### Instructions for the task
Copy out the listing below verbatim, from the line containing "Start voice search" to the line containing "This screenshot has height=720, width=1280.", both included, and nothing else.

### Entries provided
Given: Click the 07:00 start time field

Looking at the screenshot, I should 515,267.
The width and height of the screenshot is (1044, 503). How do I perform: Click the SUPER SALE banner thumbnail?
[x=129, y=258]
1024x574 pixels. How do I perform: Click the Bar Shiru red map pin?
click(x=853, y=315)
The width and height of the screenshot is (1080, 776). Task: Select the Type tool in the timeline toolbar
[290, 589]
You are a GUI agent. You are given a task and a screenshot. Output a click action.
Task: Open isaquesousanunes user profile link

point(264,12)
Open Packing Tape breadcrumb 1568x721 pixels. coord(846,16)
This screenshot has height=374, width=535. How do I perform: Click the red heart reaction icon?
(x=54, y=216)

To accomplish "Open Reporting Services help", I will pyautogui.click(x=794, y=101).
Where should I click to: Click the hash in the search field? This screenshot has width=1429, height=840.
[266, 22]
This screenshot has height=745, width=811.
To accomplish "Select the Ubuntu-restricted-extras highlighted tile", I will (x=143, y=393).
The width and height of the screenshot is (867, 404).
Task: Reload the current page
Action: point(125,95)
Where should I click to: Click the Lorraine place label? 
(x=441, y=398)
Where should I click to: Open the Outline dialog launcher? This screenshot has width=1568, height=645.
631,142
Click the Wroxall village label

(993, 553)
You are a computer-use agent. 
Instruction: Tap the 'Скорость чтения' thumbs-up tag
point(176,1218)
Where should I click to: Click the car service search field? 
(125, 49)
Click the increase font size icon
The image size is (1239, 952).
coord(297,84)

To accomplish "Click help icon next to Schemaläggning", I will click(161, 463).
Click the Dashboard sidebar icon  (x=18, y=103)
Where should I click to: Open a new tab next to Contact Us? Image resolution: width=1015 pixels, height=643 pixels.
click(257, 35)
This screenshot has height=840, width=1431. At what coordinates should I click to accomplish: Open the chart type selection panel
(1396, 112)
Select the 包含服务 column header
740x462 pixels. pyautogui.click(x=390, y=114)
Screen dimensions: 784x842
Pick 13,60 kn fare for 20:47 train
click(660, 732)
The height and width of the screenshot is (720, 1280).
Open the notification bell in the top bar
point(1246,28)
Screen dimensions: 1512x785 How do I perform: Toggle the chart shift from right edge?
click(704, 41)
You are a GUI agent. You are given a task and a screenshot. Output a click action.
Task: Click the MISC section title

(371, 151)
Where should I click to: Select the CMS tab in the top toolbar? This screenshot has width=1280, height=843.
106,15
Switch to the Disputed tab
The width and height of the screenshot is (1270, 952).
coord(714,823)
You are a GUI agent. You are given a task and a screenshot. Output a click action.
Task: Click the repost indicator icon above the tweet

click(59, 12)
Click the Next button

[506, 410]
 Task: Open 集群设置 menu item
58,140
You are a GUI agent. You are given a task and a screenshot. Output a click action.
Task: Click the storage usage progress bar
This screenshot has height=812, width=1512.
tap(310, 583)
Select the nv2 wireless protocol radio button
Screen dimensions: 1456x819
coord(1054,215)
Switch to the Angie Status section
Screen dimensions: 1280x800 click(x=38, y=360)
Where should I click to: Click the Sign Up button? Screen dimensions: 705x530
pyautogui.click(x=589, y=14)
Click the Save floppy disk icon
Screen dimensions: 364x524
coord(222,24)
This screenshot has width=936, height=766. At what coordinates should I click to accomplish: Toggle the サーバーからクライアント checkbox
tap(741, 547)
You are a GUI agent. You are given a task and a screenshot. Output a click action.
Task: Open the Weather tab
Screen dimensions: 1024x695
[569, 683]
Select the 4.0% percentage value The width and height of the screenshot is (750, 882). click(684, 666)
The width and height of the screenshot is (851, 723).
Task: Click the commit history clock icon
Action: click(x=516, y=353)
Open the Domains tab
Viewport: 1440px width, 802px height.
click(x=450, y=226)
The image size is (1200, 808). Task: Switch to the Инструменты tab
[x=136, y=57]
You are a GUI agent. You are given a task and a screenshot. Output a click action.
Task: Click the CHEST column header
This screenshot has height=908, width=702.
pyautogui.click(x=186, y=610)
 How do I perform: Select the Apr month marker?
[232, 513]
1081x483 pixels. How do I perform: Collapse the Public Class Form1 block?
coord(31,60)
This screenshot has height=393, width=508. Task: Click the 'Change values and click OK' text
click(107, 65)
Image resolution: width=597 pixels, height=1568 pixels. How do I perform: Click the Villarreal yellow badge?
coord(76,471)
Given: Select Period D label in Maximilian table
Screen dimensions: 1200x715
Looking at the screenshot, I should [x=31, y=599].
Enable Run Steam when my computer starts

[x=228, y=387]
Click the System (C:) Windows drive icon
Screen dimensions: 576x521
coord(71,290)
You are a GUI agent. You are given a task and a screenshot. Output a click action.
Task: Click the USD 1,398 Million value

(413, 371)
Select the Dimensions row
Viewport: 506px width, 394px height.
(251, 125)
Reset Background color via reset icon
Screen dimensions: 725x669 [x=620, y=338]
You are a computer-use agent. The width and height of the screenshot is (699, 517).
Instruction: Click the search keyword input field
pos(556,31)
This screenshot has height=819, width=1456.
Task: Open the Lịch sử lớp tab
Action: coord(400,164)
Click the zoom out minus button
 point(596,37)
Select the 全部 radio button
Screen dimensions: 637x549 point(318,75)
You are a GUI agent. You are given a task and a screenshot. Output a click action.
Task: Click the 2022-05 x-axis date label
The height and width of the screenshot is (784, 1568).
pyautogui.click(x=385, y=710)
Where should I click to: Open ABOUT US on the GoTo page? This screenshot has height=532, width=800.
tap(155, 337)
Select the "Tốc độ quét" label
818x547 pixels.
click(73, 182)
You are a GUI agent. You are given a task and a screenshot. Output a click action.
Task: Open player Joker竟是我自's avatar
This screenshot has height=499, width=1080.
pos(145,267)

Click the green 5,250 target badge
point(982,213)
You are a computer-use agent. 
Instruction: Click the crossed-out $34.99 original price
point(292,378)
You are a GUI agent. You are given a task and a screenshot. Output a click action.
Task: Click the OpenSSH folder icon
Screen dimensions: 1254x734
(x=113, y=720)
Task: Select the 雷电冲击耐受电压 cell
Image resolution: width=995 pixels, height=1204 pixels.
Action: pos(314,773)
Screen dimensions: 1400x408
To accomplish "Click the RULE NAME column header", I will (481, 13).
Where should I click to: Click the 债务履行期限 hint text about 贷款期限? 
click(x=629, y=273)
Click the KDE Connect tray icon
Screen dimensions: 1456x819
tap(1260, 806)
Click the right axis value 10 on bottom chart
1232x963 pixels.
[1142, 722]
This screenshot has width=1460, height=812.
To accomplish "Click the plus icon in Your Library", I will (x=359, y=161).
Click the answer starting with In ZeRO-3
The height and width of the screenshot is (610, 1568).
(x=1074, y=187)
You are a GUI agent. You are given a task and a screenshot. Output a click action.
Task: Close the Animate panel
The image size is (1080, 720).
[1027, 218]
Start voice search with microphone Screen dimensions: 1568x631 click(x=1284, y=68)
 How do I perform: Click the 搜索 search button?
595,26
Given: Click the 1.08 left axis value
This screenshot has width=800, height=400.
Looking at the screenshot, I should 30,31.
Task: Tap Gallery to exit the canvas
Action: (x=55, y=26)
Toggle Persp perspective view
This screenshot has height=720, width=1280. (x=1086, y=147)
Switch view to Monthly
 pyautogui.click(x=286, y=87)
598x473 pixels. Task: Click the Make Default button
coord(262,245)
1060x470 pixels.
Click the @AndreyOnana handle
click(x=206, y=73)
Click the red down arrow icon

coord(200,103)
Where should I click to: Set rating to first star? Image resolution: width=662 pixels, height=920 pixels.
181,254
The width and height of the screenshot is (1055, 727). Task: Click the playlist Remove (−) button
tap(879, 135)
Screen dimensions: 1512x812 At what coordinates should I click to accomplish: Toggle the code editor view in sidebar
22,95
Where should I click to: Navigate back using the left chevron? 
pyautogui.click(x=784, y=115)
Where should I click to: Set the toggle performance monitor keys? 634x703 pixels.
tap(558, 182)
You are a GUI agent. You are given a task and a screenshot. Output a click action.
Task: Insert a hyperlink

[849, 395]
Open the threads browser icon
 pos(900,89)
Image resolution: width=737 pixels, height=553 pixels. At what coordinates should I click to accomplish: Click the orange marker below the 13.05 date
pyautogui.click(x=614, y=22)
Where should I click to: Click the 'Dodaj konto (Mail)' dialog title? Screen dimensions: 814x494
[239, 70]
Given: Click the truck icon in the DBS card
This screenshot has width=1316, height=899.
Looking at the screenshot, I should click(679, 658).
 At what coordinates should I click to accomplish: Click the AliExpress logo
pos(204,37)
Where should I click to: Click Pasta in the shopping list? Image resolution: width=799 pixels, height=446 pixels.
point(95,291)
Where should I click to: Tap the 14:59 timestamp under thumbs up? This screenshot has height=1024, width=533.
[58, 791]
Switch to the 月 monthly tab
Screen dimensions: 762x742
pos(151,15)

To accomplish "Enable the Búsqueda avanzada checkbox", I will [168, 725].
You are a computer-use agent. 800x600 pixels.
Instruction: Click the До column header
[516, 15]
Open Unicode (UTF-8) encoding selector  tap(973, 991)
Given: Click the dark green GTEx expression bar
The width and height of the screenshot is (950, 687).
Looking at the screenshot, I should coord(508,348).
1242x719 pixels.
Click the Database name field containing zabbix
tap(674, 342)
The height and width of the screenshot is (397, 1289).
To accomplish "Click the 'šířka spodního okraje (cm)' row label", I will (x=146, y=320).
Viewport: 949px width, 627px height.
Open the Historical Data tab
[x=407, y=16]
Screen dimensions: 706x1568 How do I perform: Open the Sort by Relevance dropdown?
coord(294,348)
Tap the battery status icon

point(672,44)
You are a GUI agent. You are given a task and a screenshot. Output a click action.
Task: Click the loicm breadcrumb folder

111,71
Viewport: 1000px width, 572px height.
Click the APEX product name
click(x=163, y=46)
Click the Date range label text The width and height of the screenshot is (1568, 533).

### Exercise output
Start voice search with microphone Screen dimensions: 1568x631 click(x=1284, y=68)
 How do I perform: Click the 搜索 search button?
595,26
Given: Click the 1.08 left axis value
This screenshot has width=800, height=400.
Looking at the screenshot, I should 30,31.
Task: Tap Gallery to exit the canvas
Action: (x=55, y=26)
Toggle Persp perspective view
This screenshot has height=720, width=1280. (x=1086, y=147)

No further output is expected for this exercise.